### PAGE:
• • • • •
This first book covers the period roughly from the 1930s to 1950s. It begins with the pious, poor inhabitants of an oasis in the desert whose peace and social harmony are disrupted by the discovery of oil by American researchers who've been invited into the country. Six hundred pages later, it ends following a mass strike over injustice in the coastal city that's grown up around the pipeline to the interior. In between, it shows the impact of modernization brought about by the development of oil, from the locals' point of view. And the resentment caused by the presence of non-Muslims, the increasing materialism and loss of spiritual and communal values, and a backward, paternalistic local government that ignores the attendant social problems.

The technologically superior Americans, despite their practical competence and good intentions, are depicted in this book ultimately as the real villains, because of their foreignness, utter lack of understanding of the inhabitants' world, and the negative effects of the modernization they've set in motion.

A recurring pattern in the novel is that none of the parties involved comprehend the factors behind events that bind them together, and none make an effort to understand the other. (One individual who's something of an exception disappears into the desert early in the novel.) For the most part, the locals don't grasp the significance of what the Americans are doing. The latter make no effort to comprehend the locals and their motivations or actions, unless they perceive a threat to the benefits of oil. And the local ruler spends much of his time away from both in his newly constructed palace, dazzled with the workings of imports like the telescope, stethoscope, radio, automobile and telephone.

The author, who was also an oil economist and political activist, is considered a pioneer of writing that reflected social, economic and political developments in the modern Arab world. A member/associate of the socialist, pan-Arab nationalist Ba'ath Party off and on until the early 1980s, he wrote partly to counter official history, which he believed up to that point had served mainly the interests of the West and the ruling governments and ignored ordinary people's experience.
• • • • •
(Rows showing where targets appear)
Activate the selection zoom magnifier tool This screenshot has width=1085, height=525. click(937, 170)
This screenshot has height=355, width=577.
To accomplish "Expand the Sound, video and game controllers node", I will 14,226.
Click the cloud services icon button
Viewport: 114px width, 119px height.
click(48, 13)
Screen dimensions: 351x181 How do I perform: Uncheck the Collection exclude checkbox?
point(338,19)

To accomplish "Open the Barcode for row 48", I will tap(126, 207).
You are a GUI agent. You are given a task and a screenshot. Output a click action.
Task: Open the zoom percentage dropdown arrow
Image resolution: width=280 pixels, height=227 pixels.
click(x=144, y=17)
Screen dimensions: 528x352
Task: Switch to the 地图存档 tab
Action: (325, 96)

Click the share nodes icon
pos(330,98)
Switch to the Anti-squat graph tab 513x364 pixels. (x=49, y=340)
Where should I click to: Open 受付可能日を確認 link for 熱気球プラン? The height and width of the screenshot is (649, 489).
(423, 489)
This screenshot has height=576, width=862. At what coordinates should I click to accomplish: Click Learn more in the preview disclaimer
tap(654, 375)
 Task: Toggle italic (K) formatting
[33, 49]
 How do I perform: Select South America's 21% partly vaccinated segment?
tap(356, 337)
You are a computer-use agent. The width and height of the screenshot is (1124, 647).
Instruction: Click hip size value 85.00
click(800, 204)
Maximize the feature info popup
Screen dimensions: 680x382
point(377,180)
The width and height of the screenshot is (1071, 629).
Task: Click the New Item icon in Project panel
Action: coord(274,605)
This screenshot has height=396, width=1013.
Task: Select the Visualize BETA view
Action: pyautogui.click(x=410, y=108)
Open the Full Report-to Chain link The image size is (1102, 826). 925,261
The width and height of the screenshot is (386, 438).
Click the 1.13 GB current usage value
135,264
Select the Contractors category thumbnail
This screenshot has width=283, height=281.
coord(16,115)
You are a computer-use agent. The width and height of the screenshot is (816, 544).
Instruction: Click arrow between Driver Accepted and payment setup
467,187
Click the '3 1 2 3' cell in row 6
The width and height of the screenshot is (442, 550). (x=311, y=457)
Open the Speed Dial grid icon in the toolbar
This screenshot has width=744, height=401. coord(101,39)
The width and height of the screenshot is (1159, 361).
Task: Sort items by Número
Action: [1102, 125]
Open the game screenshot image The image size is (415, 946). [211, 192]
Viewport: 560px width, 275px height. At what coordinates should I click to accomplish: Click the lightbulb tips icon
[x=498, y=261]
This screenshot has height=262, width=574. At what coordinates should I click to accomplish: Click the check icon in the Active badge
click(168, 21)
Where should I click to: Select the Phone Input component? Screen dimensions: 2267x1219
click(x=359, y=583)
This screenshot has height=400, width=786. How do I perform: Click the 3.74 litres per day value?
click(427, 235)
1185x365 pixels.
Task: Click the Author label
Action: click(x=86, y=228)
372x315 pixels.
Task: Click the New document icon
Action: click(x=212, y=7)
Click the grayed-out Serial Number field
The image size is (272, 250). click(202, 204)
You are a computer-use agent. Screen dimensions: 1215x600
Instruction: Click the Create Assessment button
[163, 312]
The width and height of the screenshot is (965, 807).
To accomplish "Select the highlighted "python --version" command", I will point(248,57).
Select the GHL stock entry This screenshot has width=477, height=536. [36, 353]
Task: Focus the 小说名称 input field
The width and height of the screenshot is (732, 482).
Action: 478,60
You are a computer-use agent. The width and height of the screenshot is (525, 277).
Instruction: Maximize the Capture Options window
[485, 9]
• • • • •
### PROBLEM STATEMENT:
In the review of the oil novel, where does the local ruler spend much of his time?

### TASK OUTPUT:
In his newly constructed palace, away from both the locals and the Americans.